**Provided text**.
Just dragged myself out of bed for a little bit and wanted to check in. Went to the GP doctor this morning, we just went over my symptoms and he gave me a prescription for synthroid and orders for more blood work in 2 weeks. He was "nice" but I kinda got the feeling from both him and the ER doc last night that they think hypothyroid is not really something serious. The ER doc was basically like "sorry for the long wait, we have a lot of really sick people here" aka "What are you doing here?" and the doc this morning was like "hypothyroid is a simple fix" and i felt so tired and icky I was crying and he's like "what is making you so emotional?". My body temp is 97.4, they couldn't even get a blood pressure on me today (yesterday in the ER it was 104/72 and my HR is between 50-60). I feel like this morning I had a panic attack, but in my current state it felt like I was slowly drowning. Thankfully hubby brought me home, gave me a hot bath, and let me sleep and is making me some saffron rice now. <3 my hubs. Got my prescription for synthroid, but no one gave me any IV treatment or fluids or anything...hmmm.

**Task instructions**. Copy out the entire post about the hypothyroidism doctor visits word for word. The records aren't needed here.

**Recorded information**.
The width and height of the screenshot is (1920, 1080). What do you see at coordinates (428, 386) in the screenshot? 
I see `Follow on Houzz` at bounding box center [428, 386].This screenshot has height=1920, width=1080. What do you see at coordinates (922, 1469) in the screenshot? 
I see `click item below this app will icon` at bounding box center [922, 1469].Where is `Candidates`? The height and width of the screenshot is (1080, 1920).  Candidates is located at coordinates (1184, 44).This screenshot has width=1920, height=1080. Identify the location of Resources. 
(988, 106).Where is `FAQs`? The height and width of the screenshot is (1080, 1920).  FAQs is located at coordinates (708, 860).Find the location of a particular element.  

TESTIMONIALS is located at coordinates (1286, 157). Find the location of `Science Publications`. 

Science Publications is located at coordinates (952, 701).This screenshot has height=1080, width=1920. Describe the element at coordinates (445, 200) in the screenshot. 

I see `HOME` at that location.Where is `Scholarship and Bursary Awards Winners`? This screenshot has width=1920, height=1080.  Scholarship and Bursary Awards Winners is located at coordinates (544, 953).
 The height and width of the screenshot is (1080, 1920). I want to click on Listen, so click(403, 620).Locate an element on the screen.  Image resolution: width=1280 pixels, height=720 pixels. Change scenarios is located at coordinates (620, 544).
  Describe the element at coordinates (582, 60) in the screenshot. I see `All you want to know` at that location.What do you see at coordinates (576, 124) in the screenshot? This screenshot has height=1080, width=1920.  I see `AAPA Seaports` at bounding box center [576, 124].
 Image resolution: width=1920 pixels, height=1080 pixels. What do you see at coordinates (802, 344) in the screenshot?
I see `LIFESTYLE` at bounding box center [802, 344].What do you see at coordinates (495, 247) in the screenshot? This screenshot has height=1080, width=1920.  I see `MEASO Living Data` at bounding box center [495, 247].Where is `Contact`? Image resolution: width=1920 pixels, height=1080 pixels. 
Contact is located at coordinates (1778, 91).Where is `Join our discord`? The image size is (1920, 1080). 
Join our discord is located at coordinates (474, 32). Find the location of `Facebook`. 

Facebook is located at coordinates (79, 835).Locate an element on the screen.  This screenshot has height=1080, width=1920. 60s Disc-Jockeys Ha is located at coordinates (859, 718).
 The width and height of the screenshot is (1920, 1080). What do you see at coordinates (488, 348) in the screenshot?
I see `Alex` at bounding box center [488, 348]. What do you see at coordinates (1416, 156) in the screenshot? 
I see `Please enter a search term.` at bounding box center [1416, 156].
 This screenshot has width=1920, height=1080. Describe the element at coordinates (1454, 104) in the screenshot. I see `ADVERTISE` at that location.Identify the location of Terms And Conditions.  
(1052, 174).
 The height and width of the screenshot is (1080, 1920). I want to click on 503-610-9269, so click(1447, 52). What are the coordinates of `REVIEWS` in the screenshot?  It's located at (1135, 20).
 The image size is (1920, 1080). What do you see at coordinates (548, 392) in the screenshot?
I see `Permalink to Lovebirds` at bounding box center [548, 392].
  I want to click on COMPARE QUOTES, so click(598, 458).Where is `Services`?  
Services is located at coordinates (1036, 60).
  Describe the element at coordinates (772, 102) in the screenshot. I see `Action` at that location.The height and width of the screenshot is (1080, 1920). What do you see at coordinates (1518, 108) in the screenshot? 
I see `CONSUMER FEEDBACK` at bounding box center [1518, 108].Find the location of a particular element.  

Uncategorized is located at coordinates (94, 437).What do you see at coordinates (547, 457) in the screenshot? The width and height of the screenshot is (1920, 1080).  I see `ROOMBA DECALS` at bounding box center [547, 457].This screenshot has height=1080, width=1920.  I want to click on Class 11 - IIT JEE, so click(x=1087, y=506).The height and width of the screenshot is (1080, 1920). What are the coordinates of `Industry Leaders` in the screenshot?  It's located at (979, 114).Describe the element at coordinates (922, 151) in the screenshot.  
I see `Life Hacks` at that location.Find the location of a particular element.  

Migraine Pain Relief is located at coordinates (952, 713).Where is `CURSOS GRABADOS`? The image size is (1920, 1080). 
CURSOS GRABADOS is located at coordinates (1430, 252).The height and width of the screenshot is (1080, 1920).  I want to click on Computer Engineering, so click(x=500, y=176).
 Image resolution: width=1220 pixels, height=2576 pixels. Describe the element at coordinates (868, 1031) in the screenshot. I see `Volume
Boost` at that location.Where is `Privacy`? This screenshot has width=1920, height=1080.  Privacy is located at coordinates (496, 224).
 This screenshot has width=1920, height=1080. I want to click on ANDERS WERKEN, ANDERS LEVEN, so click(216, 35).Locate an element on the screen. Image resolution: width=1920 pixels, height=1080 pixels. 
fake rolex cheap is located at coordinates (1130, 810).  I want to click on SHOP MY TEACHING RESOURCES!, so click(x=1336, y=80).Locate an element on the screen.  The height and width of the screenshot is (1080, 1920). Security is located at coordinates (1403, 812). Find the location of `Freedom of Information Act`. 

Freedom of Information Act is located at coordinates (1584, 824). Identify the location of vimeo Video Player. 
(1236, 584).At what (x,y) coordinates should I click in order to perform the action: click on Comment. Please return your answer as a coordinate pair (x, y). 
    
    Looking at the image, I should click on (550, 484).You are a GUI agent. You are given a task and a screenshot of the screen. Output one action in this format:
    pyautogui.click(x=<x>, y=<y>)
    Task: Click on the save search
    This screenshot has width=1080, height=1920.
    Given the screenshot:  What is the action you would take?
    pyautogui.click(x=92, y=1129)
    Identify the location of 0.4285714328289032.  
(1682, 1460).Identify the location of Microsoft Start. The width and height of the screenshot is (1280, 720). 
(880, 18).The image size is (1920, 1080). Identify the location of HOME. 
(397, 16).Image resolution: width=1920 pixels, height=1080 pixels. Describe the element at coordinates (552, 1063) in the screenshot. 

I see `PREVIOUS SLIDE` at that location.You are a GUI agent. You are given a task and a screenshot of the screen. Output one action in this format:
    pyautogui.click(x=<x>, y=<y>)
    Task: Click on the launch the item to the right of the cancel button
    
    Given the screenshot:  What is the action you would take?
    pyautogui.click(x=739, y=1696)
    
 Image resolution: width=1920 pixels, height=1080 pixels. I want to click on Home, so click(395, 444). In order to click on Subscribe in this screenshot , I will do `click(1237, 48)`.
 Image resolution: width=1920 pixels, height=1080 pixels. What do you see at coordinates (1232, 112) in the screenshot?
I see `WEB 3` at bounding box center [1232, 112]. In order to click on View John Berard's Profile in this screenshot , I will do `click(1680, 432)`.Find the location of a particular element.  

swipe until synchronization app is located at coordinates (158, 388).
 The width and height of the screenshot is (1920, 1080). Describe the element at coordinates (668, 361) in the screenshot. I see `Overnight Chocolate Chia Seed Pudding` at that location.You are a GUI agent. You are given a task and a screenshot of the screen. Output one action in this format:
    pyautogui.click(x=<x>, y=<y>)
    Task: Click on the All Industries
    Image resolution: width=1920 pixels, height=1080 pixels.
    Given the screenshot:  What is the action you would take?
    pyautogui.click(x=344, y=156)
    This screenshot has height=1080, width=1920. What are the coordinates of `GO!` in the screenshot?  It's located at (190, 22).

**Answer to this problem**.
Just dragged myself out of bed for a little bit and wanted to check in. Went to the GP doctor this morning, we just went over my symptoms and he gave me a prescription for synthroid and orders for more blood work in 2 weeks. He was "nice" but I kinda got the feeling from both him and the ER doc last night that they think hypothyroid is not really something serious. The ER doc was basically like "sorry for the long wait, we have a lot of really sick people here" aka "What are you doing here?" and the doc this morning was like "hypothyroid is a simple fix" and i felt so tired and icky I was crying and he's like "what is making you so emotional?". My body temp is 97.4, they couldn't even get a blood pressure on me today (yesterday in the ER it was 104/72 and my HR is between 50-60). I feel like this morning I had a panic attack, but in my current state it felt like I was slowly drowning. Thankfully hubby brought me home, gave me a hot bath, and let me sleep and is making me some saffron rice now. <3 my hubs. Got my prescription for synthroid, but no one gave me any IV treatment or fluids or anything...hmmm.